In this talk, Nick will present several different approaches to enumerating and evaluating the true permissions of an entity across an AWS organization, highlight some practical steps an organization can take to immediately identify the most dangerous effective permissions, and discuss how similar techniques could be applied in future across other providers and in multi-cloud estates.
About the speakers
Arran Purewal, Operations Director, D&R
Arran is a Director in the Detection & Response Team at WithSecure. He has experience in Threat Hunting and has responded to incidents deriving from a vast number of threat actors across customer estates. He joined WithSecure in 2017 as a Threat Hunter and played a significant role in shaping the DRT into a leading blue team.
Outside of work Arran enjoys running and spending time with his cat.
Tom Barrow, Threat Hunter
Tom joined WithSecure in July 2020, prior to which he completed a Physics degree at the University of Bristol and worked at several cybersecurity start-ups.

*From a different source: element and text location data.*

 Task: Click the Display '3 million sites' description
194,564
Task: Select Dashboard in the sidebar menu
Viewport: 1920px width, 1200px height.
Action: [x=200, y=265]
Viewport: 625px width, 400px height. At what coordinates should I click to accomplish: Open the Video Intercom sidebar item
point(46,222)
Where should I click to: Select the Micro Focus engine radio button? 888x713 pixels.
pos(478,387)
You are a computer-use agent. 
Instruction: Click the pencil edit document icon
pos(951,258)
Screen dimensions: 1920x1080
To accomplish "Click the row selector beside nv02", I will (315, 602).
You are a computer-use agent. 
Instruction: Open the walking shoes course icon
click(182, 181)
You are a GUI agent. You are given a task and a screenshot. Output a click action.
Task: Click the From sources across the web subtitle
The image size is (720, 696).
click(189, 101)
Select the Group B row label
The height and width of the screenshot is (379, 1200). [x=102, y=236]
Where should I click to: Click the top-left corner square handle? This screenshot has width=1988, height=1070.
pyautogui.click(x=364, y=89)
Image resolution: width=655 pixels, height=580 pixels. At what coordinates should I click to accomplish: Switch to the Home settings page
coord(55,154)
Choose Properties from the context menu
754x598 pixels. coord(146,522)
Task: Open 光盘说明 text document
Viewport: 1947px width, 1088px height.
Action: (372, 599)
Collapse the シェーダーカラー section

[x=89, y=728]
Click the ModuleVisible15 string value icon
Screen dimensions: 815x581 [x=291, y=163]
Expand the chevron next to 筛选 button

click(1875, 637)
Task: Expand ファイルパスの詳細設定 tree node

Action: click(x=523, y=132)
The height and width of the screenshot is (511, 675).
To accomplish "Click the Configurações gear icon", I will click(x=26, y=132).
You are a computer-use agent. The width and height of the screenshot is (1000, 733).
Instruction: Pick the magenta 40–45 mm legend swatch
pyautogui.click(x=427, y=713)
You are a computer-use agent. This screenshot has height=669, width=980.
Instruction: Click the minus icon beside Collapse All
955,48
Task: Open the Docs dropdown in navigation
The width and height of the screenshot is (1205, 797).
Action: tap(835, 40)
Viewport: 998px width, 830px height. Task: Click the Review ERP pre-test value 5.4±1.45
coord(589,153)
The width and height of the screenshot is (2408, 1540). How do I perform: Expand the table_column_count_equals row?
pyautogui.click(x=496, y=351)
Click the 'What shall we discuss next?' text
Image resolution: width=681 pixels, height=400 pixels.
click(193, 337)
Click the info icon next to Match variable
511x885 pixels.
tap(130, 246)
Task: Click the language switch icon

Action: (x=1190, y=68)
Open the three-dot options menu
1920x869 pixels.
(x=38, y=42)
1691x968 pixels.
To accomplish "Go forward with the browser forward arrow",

Tom is deeply interested in the application of data science to cyber-security, including novel threat detection and data visualisation. Outside of work his interests include music production, indoor rock climbing and Liverpool FC.
Giulio Ginesi, Threat Hunter
Giulio joined the company in March 2020 prior to which he completed a MSc in Cybersecurity and got involved in several academic research projects. Interests include malware analysis and electronics. Outside of work Giulio’s interests include travelling and reading.
Connor Morley, Senior Researcher
Connor specialises in endpoint security research. He joined WithSecure in 2017, prior to which he completed a Computer Security & Forensics degree at the University of Greenwich. Previously a threat hunter in the DRT team he has since moved to the research team to focus on improving detection capabilities. Interests include malware analysis, reverse engineering, devising and releasing tools for detection on both Windows and MacOS. Outside of work Connor enjoys travelling, gaming, cooking, and reading.
Katie Inns, Security Consultant
Katie's focus is on helping organizations reduce and improve the security across their external attack surface. Katie has 4 years’ experience in the security industry, working in consulting and within an in-house security team focusing on vulnerability management and application security. Outside of work, Katie enjoys dancing and travelling.
Jake Knott, Security Consultant
Jake's experience in cyber security spans both defensive and offensive functions. Jake currently operates within the Attack Surface Management team, which is responsible for continuous external perimeter mapping/monitoring and rapid response to new and emerging threats.
Jake's current specialisms lay in the application of open-source intelligence to proactive cyber defence.
Nick Jones, Global Cloud Security Lead
Nick Jones focuses on AWS security in mature, cloud-native organizations and large enterprises. He has several years’ experience delivering offensive security assessments and helping clients to improve their cloud security, specializing in supporting development of cloud attack detection capabilities. He has previously spoken on the topic at major security conferences like RSA and fwd:cloudsec,. He also maintains WithSecure's open-source cloud attack simulation framework, Leonidas.